Thomas Kwa comments on Cognitive Work and AI Safety: A Thermodynamic Perspective

Thomas Kwa 9 Dec 2024 11:01 UTC
10 points
2
I’m pretty skeptical of this because the analogy seems superficial. Thermodynamics says useful things about abstractions like “work” because we have the laws of thermodynamics. What are the analogous laws for cognitive work / optimization power? It’s not clear to me that it can be quantified such that it is easily accounted for:
- We all come from evolution. Where did the cognitive work come from?
- Algorithms can be copied
- Passwords can unlock optimization
It is also not clear what distinguishes LLM weights from the weights of a model trained on random labels from a cryptographic PRNG. Since the labels are not truly random, they have the same amount of optimization done to them, but since CSPRNGs can’t be broken just by training LLMs on them, the latter model is totally useless while the former is potentially transformative.
My guess is this way of looking at things will be like memetics in relation to genetics: likely to spawn one or two useful expressions like “memetically fit”, but due to the inherent lack of structure in memes compared to DNA life, not a real field compared to other ways of measuring AIs and their effects (scaling laws? SLT?). Hope I’m wrong.
- Daniel Murfet 9 Dec 2024 20:16 UTC
  6 points
  0
  Parent
  The analogous laws are just information theory.
  Re: a model trained on random labels. This seems somewhat analogous to building a power plant out of dark matter; to derive physical work it isn’t enough to have some degrees of freedom somewhere that have a lot of energy, one also needs a chain of couplings between those degrees of freedom and the degrees of freedom you want to act on. Similarly, if I want to use a model to reduce my uncertainty about something, I need to construct a chain of random variables with nonzero mutual information linking the question in my head to the predictive distribution of the model.
  To take a concrete example: if I am thinking about a chemistry question, and there are four choices A, B, C, D. Without any other information than these letters the model cannot reduce my uncertainty (say I begin with equal belief in all four options). However if I provide a prompt describing the question, and the model has been trained on chemistry, then this information sets up a correspondence between this distribution over four letters and something the model knows about; its answer may then reduce my distribution to being equally uncertain between A, B but knowing C, D are wrong (a change of 1 bit in my entropy).
  Since language models are good general compressors this seems to work in reasonable generality.
  Ideally we would like the model to push our distribution towards true answers, but it doesn’t necessarily know true answers, only some approximation; thus the work being done is nontrivially directed, and has a systematic overall effect due to the nature of the model’s biases.
  I don’t know about evolution. I think it’s right that the perspective has limits and can just become some empty slogans outside of some careful usage. I don’t know how useful it is in actually technically reasoning about AI safety at scale, but it’s a fun idea to play around with.
- Alexander Gietelink Oldenziel 27 Dec 2024 22:12 UTC
  2 points
  0
  Parent
  I agree with you that as stated the analogy is risking dangerous superficiality.

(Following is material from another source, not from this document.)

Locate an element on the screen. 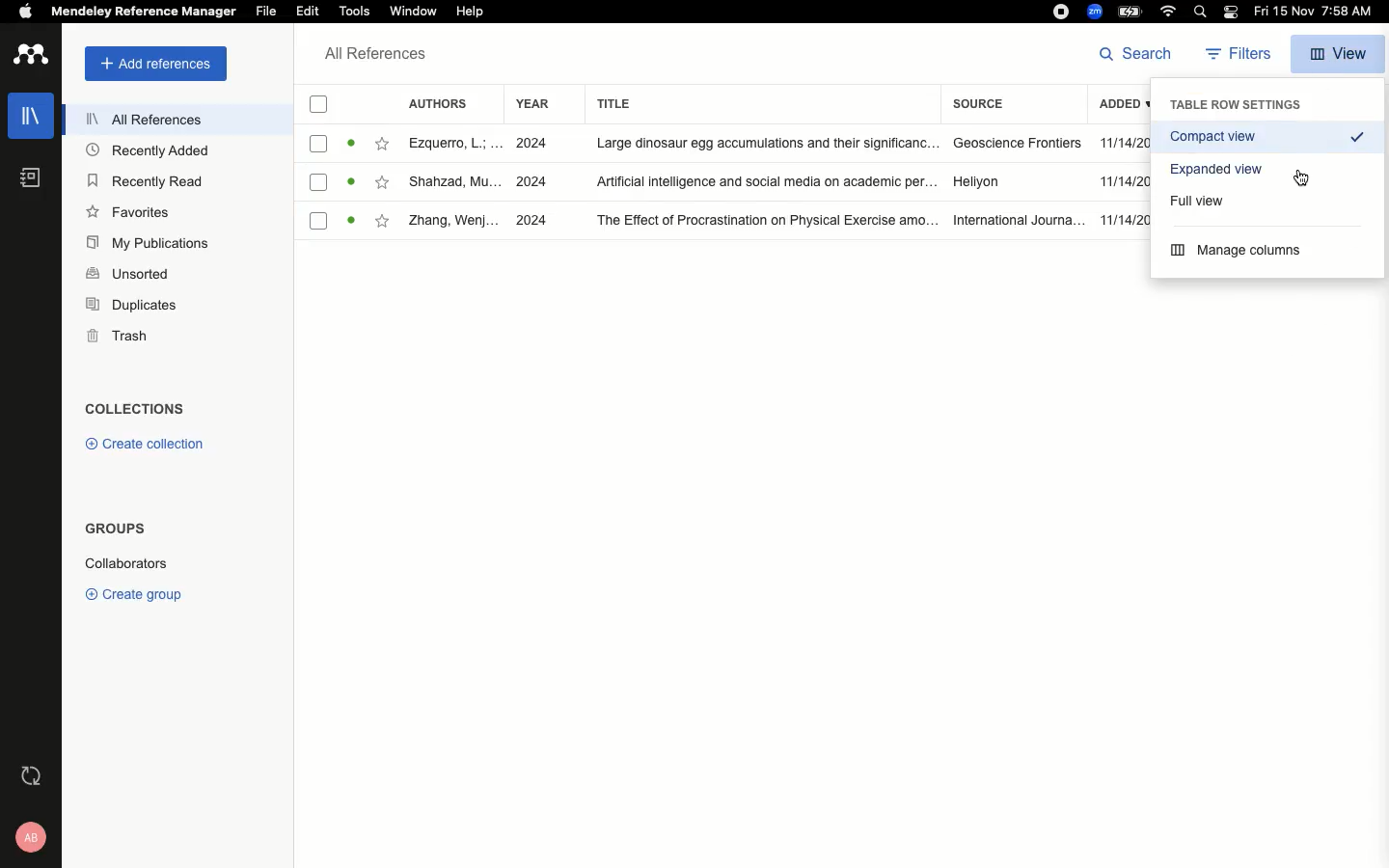 This screenshot has width=1389, height=868. Edit is located at coordinates (307, 12).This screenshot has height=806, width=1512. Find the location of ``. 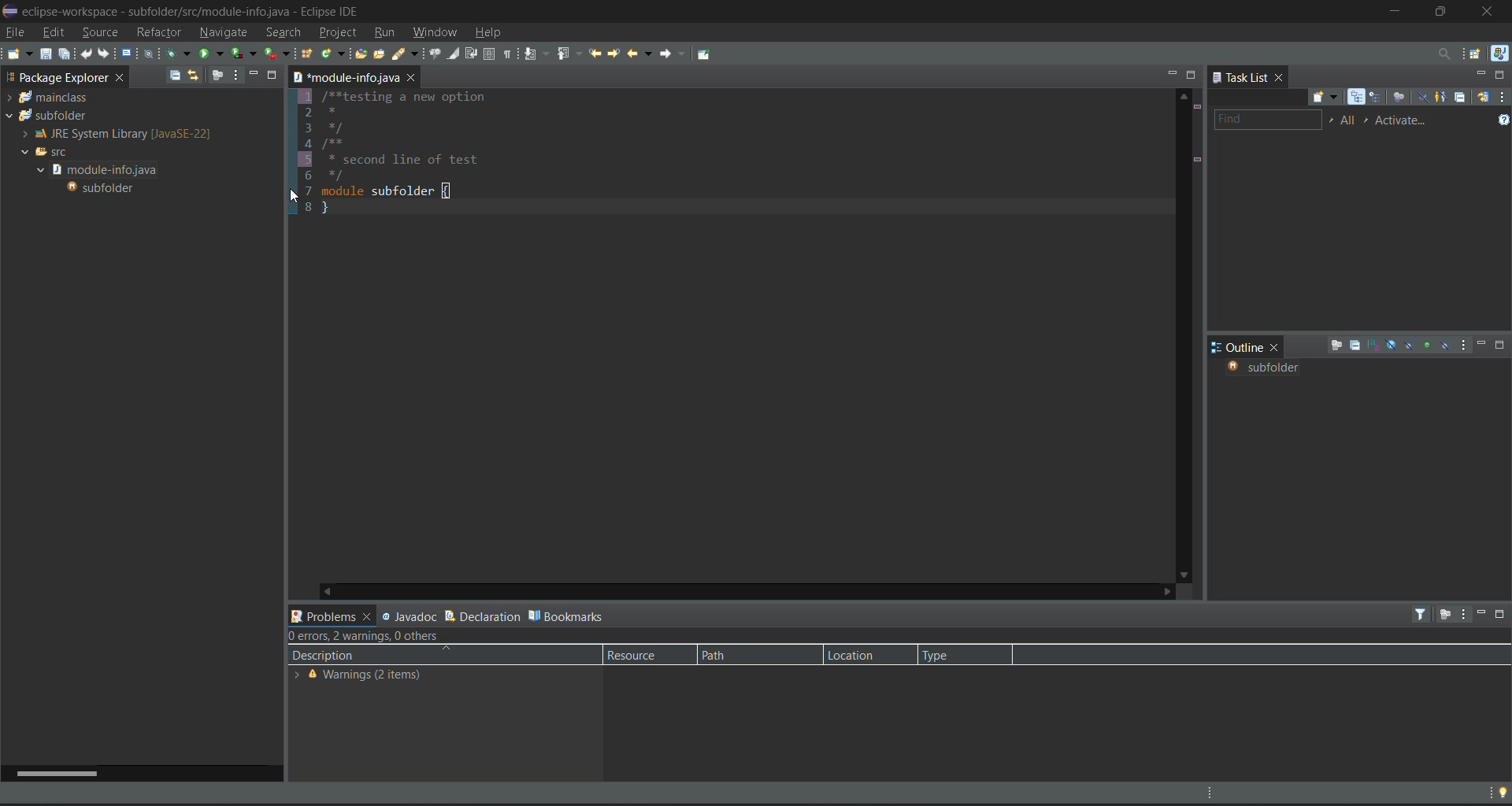

 is located at coordinates (414, 78).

  - The ‘cognitive’ work of evolution came from the billion years of evolution in the innumerable forms of life that lived, hunted and reproduced through the eons. Effectively we could see evolution-by-natural selection as a something like a simple, highly-parallel, stochastic, slow algorithm. I.e. a simple many-tape random Turing machine taking a very large number of timesteps.
  - A way to try and maybe put some (vegan) meat on the bones of this analogy would be to look at conditional KT-complexity. KT-complexity is a version of Kolmogorov complexity that also accounts for the time- cost of running the generating program.
    - In KT-complexity pseudorandomness functions just like randomness.
    - Algorithms may indeed be copied and the copy operation is fast and takes very little memory overhead.
    - Just as in Kolmogorov complexity we rejiggle and think in terms of an algorithmic probability.
    - a private-public key is trivial in a pure Kolmogorov complexity framework but correctly modelled in a KT-complexity framework.
  To deepen the analogy with thermodynamics one should probably carefully read John Wentworth’s generalized heat engines and Kolmogorov sufficient statistics.
  - Daniel Murfet 28 Dec 2024 1:07 UTC
    2 points
    0
    Parent
    To be clear, I am not arguing that evolution is an example of what I’m talking about. The analogy to thermodynamics in what I wrote is straightforwardly correct, no need to introduce KT-complexity and muddy the waters; what I am calling work is literally work.